◆ Work required ◆
Copy every entry word for word. Skip the pictures.

━━━ Materials provided ━━━

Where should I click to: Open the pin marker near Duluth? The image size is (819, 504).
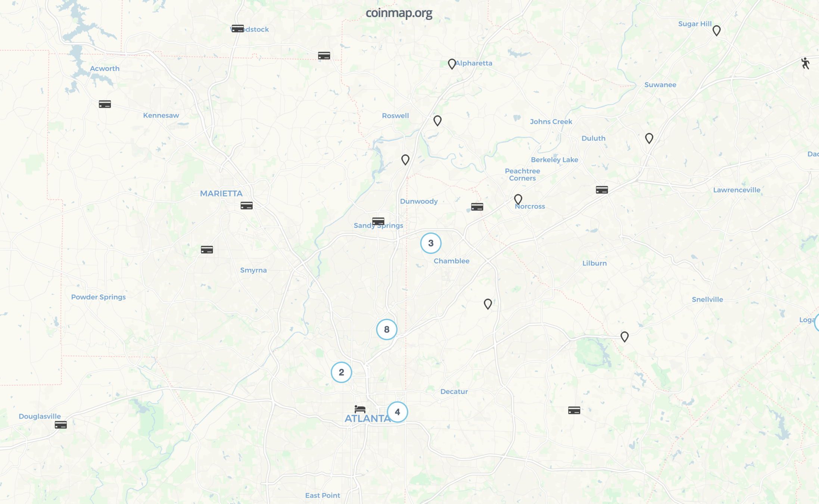pyautogui.click(x=649, y=139)
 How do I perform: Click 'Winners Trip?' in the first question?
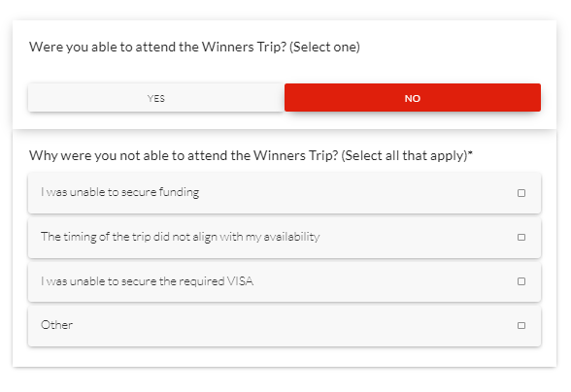[245, 47]
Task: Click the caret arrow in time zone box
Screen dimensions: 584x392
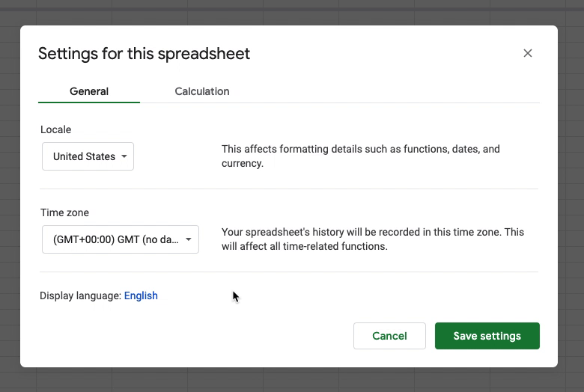Action: point(189,239)
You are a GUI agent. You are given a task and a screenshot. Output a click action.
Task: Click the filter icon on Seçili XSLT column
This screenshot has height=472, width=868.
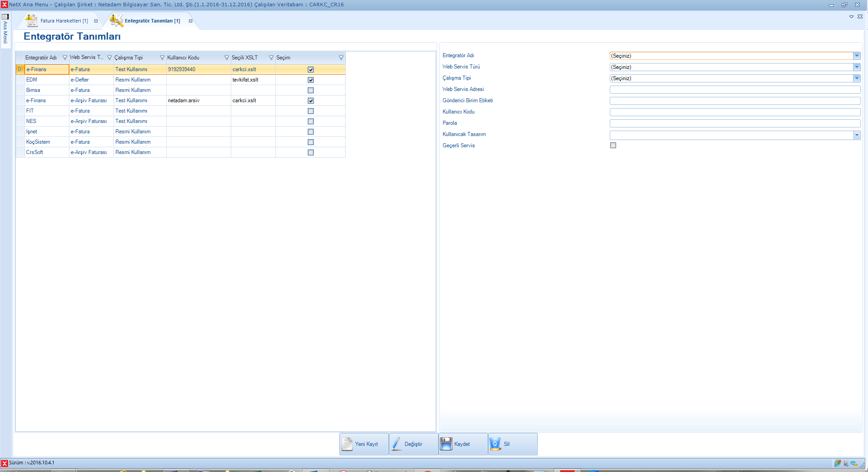[271, 58]
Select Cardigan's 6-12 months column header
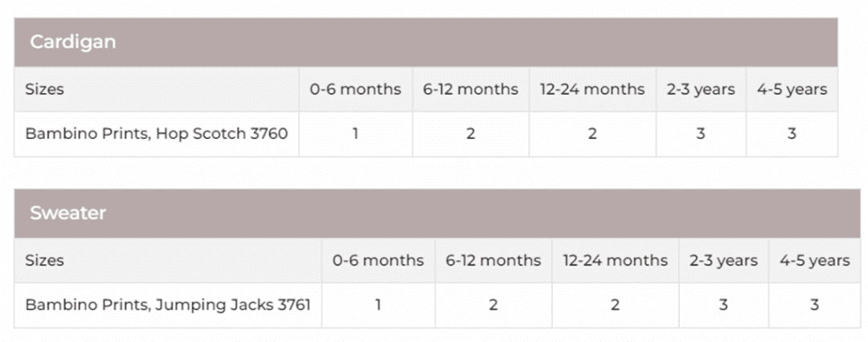Screen dimensions: 868x342 coord(470,89)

━━━

◆ Response box ◆
Where should I click to: Open the pin marker near Duluth? The image size is (819, 504).
pyautogui.click(x=649, y=139)
 How do I perform: Click 'Winners Trip?' in the first question?
[245, 47]
Task: Click the caret arrow in time zone box
Screen dimensions: 584x392
Action: point(189,239)
You are a GUI agent. You are given a task and a screenshot. Output a click action.
Task: Click the filter icon on Seçili XSLT column
This screenshot has height=472, width=868.
[271, 58]
Select Cardigan's 6-12 months column header
Screen dimensions: 868x342 coord(470,89)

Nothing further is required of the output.